At the back end of June, that’s exactly what happened to the Microsoft site, digitalconstitution.com. That’s right. A Microsoft owned site got hacked. According to Wordfence, the site was running an older version of WordPress (WP) which made it susceptible to getting hacked, something that could be easily avoided by keeping on top of updates across the board; CMS, plugins and themes.
Updating your core CMS
Many sites today are built in WordPress. The latest stable release of WordPress is version 4.2.3 and if you are running a WP site that is not using this version, you should go and update it immediately. Updates to the core software are not just simply to add new features or functionality (although updates do often contain improvements). They more often than not contain security fixes and bug patches which will help to keep your site more secure online. Chances are if you’re running an older version of WP that you have some potential holes in your website security.
Updating your plugins
If you are running a WP site, we’re sure you will have all seen the orange notification numbers next to the Plugins link in the left hand navigation. These numbers are not just there to keep you in the loop as to how many of your plugins need updating. They stand as a constant reminder until you update your plugins that they need updating. This is a great time to go and audit the plugins you use on your site because the chances are that some of them will be out of date and either these need to be updated where an update is available or they may even need to be deleted if they are adding no value to your site. Over time, new plugins are introduced to the market that do a better job than an existing plugin you may be using but instead of deleting the old plugin, it just remains on your site. This is another potential security risk so it is definitely worth the time to audit, update and remove plugins that are no longer used on your site.

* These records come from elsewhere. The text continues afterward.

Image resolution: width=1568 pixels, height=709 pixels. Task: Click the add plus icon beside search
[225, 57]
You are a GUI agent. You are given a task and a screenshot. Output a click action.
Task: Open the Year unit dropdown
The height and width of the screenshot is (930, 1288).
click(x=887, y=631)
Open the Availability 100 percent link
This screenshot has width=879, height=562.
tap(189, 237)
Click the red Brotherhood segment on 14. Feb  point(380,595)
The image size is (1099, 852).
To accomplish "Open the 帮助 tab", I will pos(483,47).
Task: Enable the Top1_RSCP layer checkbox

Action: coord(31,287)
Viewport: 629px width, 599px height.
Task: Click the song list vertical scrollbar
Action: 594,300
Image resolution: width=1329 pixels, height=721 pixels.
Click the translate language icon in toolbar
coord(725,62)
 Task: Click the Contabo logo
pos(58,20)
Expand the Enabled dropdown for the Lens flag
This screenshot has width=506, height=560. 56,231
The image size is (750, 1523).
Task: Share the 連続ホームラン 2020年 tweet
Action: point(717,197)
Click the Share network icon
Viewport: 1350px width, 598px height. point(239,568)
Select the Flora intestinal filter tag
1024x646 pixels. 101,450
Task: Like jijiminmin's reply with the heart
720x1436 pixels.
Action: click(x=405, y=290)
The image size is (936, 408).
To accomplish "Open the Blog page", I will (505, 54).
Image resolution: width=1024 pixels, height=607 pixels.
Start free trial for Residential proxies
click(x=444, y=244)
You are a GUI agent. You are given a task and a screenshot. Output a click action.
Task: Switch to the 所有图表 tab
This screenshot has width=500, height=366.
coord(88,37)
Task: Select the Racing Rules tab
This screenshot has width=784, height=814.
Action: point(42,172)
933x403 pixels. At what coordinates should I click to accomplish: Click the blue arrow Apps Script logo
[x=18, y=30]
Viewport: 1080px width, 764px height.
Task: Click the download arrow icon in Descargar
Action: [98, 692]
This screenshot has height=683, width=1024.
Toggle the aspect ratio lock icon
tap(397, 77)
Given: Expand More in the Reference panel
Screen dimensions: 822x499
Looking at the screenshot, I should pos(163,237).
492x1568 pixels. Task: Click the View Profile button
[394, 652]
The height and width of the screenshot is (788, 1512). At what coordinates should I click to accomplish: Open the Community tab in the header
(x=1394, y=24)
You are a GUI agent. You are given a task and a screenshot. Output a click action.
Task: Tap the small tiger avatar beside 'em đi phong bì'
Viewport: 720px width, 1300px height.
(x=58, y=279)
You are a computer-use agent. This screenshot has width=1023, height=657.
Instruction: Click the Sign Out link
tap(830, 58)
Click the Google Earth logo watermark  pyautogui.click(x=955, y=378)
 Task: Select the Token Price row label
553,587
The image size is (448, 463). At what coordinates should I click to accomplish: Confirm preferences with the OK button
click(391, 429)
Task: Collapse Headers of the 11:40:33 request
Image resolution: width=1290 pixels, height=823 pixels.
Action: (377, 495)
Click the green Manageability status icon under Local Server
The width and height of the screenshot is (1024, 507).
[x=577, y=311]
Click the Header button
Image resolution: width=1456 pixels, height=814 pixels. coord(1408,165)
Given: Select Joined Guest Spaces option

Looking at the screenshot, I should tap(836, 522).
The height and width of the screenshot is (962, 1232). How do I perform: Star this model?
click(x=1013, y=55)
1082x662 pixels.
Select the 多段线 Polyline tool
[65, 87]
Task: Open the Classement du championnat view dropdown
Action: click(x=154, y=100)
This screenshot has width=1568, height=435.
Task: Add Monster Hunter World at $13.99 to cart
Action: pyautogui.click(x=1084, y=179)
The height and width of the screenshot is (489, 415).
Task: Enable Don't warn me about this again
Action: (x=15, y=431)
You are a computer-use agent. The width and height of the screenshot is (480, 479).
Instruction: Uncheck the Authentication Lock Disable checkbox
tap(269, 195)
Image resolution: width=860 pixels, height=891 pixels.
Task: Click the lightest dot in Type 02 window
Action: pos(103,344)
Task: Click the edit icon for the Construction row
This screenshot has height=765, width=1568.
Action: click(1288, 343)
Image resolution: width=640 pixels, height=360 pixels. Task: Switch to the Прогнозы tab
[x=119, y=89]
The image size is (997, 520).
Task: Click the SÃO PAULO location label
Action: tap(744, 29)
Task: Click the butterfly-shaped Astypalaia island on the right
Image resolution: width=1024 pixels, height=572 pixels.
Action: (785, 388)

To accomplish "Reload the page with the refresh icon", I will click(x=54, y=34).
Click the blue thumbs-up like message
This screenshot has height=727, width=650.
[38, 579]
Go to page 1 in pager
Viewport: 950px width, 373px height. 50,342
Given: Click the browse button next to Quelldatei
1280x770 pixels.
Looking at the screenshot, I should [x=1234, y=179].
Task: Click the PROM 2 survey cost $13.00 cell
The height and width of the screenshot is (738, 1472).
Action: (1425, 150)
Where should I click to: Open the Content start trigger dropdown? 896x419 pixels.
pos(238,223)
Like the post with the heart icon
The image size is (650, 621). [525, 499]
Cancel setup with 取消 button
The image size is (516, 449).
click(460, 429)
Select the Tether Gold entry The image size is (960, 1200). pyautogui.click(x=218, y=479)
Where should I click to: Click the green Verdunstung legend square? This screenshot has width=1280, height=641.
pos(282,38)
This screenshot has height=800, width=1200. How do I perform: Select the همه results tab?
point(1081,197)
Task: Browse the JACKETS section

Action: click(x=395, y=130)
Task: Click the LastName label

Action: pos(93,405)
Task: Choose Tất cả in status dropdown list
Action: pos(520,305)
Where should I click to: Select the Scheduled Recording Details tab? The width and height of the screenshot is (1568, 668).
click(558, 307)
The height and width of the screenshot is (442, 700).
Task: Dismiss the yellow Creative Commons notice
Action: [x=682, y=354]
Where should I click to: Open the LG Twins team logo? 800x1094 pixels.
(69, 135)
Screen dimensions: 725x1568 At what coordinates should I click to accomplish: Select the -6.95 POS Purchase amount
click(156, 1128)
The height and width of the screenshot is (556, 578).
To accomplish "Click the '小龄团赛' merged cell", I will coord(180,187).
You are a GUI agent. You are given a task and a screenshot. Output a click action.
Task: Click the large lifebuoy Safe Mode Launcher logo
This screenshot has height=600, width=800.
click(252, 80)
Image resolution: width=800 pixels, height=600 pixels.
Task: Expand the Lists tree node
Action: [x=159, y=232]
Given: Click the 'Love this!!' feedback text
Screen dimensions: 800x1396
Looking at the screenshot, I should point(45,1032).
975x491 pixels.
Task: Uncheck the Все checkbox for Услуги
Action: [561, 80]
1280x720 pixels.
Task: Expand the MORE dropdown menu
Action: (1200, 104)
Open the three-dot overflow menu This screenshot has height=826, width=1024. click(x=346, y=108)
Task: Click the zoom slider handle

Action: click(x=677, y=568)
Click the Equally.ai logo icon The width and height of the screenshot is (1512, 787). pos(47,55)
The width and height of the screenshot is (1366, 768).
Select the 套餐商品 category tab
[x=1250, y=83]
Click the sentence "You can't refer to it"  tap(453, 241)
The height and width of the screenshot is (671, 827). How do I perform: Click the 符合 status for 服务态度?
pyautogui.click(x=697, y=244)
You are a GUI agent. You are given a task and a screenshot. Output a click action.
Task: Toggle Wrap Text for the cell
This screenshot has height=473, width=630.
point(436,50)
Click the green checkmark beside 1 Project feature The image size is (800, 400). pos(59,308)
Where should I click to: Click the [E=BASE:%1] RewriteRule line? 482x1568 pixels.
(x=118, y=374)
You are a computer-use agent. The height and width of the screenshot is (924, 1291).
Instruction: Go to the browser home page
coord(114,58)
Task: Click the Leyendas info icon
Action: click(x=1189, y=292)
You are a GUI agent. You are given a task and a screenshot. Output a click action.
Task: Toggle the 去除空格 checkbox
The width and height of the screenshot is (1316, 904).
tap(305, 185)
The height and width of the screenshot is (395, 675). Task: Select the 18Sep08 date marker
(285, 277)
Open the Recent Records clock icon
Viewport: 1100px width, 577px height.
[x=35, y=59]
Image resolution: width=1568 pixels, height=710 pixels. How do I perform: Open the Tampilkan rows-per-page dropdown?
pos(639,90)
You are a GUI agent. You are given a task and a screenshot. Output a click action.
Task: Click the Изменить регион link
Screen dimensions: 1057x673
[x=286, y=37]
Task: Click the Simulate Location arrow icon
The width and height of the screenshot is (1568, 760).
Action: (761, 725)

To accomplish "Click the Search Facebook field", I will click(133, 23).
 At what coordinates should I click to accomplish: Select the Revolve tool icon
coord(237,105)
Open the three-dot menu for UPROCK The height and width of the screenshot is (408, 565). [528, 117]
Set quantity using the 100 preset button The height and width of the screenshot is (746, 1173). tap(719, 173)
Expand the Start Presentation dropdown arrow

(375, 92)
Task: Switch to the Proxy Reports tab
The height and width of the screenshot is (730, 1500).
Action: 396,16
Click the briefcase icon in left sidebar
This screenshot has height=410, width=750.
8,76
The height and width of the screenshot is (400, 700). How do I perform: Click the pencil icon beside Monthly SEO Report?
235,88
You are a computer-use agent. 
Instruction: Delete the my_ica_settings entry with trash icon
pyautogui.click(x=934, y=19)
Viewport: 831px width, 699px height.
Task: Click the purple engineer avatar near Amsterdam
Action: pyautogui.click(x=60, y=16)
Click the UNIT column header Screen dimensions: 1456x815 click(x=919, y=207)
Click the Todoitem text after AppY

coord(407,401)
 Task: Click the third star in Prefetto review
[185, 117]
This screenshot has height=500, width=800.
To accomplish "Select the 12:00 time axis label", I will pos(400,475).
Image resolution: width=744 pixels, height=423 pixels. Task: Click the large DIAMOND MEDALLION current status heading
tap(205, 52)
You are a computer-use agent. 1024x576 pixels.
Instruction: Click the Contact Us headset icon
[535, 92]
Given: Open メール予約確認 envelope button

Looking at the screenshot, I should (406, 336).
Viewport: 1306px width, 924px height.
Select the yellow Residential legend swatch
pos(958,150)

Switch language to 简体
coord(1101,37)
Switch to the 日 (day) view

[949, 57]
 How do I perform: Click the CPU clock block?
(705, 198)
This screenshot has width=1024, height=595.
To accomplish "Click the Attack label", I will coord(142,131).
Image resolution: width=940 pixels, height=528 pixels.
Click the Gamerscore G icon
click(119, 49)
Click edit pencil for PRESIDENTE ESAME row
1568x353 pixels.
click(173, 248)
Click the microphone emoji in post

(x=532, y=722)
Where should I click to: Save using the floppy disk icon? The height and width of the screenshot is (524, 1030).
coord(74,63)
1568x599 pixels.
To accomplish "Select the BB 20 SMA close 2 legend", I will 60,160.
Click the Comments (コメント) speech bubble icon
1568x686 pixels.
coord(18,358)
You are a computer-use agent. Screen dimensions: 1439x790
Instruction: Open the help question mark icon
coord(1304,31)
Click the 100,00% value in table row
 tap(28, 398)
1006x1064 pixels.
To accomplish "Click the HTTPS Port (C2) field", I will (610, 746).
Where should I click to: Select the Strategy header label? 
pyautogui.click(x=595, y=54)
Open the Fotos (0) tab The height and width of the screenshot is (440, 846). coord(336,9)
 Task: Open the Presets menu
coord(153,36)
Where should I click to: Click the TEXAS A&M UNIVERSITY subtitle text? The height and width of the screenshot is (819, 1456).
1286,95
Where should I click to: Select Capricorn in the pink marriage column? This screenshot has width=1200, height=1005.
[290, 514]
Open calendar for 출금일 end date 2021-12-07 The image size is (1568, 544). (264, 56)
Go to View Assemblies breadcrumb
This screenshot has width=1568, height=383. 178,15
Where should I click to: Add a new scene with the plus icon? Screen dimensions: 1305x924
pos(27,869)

Similarly to plugins, many people have old themes sitting on their site which are not doing anything and are just disabled. Although they may be disabled, this does not stop them from providing a threat to your site security. Many people download a whole set of new themes when they are thinking about a site redesign and after choosing one, the rest just sit there doing nothing. It’s time to get rid of them as they are posing a real threat to your website’s security. Not updating your plugins and themes poses one of the biggest threats to your website security so act now.
In December 2014, it was reported that 100,000+ WordPress sites had been compromised because they didn’t update the Slider Revolution Plugin. 100,000+ sites affected by one plugin. Time Magazine also reported in 2014 that sites including the US Postal Service, Staples, Kmart and JP Morgan had all been victims of hacking. Whilst the reason for the hack is not reported, it is a big reminder that hacking can affect all companies big and small.
Keeping your CMS, plugins and themes up to date is not something that should be taken lightly. It can be time consuming; if you have made customisations to your plugins and themes, it is not just a case of hitting the update button but you should be setting aside time and budget each month for ensuring your site is up to date. The security updates and bug patches are crucial to the security these plugins and themes so not updating them on a regular basis leaves you very susceptible to hackers. The Wordfence Plugin is an excellent way to keep on top of your updates as it will send you reminders each time on of your plugins or themes releases an update. Don’t just ignore these; act quickly and if you haven’t looked at your plugins and themes for a while, now is the time to go and get everything up to date.